Aujourd’hui, face aux enjeux du numérique et de l’intelligence artificielle (IA), l’OIF a contribué au CLOM « Rendre visible les contenus culturels : les clés de la découvrabilité », réalisé par la mission conjointe franco-québécoise en 2023 et continue ses actions de sensibilisation. Près de 150 opérateurs ont ainsi été formés, en marge des dernières éditions du FESPACO et du FESPAM en 2025, sur les stratégies de découvrabilité et les politiques éditoriales des plateformes. L’OIF soutient également le Réseau francophone numérique qui comprend 32 institutions documentaires pour la numérisation des fonds sonores, de fonds de littérature grise et de manuscrits.   

Outre les aides financières apportées aux opérateurs culturels, l’OIF accompagne aussi ses Etats membres du Sud dans le renforcement de la gouvernance de la Culture, qui est au cœur de la Conférence mondiale sur les politiques culturelles. Plusieurs pays (Burkina Faso, Gabon, Niger, Sénégal, RCA, Mali, Rwanda, RDC, Côte d’Ivoire) ont ainsi été accompagnés de manière structurante, depuis 2010. Cette coopération a permis de nombreuses avancées dans ces pays, notamment en ce qui concerne les dispositifs de financement de la culture, la question des infrastructures et de la décentralisation culturelle, les problématiques du droit d'auteur et droits voisins, le régime social des artistes et professionnels de la culture, le renforcement de l'expertise du personnel-cadre des administrations, l'information et le plaidoyer auprès des décideurs politiques, économiques et des parlementaires. 

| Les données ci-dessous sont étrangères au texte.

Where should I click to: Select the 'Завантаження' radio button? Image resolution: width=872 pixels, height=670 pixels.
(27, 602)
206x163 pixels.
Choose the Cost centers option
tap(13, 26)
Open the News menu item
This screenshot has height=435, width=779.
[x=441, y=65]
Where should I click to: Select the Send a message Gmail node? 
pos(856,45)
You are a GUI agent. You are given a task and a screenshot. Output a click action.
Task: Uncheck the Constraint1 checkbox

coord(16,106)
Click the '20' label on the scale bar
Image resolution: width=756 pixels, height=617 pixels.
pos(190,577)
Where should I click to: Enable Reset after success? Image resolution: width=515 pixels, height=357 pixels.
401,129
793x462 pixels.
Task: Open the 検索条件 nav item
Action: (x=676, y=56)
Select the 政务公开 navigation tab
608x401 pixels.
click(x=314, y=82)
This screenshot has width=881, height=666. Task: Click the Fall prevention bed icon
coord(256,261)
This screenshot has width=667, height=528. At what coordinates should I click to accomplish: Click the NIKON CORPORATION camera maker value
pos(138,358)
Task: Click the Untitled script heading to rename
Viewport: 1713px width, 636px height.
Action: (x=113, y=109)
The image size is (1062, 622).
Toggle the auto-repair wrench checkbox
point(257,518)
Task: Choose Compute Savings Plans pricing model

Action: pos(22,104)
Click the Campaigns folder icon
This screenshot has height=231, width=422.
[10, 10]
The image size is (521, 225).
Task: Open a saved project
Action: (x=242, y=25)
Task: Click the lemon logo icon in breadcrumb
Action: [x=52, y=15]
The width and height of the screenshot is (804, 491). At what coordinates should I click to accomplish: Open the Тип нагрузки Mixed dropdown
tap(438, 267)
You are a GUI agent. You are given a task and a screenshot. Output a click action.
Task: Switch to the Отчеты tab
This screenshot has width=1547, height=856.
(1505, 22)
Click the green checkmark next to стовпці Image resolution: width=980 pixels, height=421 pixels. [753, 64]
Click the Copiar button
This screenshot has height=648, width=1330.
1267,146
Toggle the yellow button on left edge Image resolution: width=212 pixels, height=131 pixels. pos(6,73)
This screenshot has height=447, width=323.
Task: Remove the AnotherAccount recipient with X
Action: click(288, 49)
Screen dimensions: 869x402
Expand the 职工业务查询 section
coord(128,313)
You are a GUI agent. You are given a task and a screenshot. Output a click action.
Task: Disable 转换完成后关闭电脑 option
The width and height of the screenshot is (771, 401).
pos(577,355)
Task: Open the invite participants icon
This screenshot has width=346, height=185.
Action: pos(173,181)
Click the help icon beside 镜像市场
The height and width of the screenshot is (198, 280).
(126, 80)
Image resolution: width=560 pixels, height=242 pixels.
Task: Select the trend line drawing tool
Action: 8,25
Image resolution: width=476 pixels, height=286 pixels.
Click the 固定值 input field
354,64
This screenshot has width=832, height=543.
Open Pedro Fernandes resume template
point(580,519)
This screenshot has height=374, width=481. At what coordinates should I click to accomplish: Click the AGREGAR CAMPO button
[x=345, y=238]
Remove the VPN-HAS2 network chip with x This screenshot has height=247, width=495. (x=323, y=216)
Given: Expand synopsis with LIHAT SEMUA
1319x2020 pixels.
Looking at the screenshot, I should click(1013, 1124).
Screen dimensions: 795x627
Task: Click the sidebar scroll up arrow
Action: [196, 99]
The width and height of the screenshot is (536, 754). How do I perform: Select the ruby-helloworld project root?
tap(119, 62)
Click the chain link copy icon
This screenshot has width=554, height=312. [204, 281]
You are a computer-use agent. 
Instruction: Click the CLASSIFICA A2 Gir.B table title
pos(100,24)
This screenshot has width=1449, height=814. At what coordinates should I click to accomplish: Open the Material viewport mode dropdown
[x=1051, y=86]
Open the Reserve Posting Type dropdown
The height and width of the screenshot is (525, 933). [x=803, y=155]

À travers toutes ces actions, l’OIF réaffirme donc son engagement constant à promouvoir des industries culturelles et créatives francophones solides, inclusives et innovantes. Elle contribue ainsi à consolider l’intégration économique et culturelle de ses États et gouvernements membres, tout en garantissant la circulation et la visibilité des expressions artistiques francophones. Un gage de cohésion et de stabilité dans un monde en profonde mutation.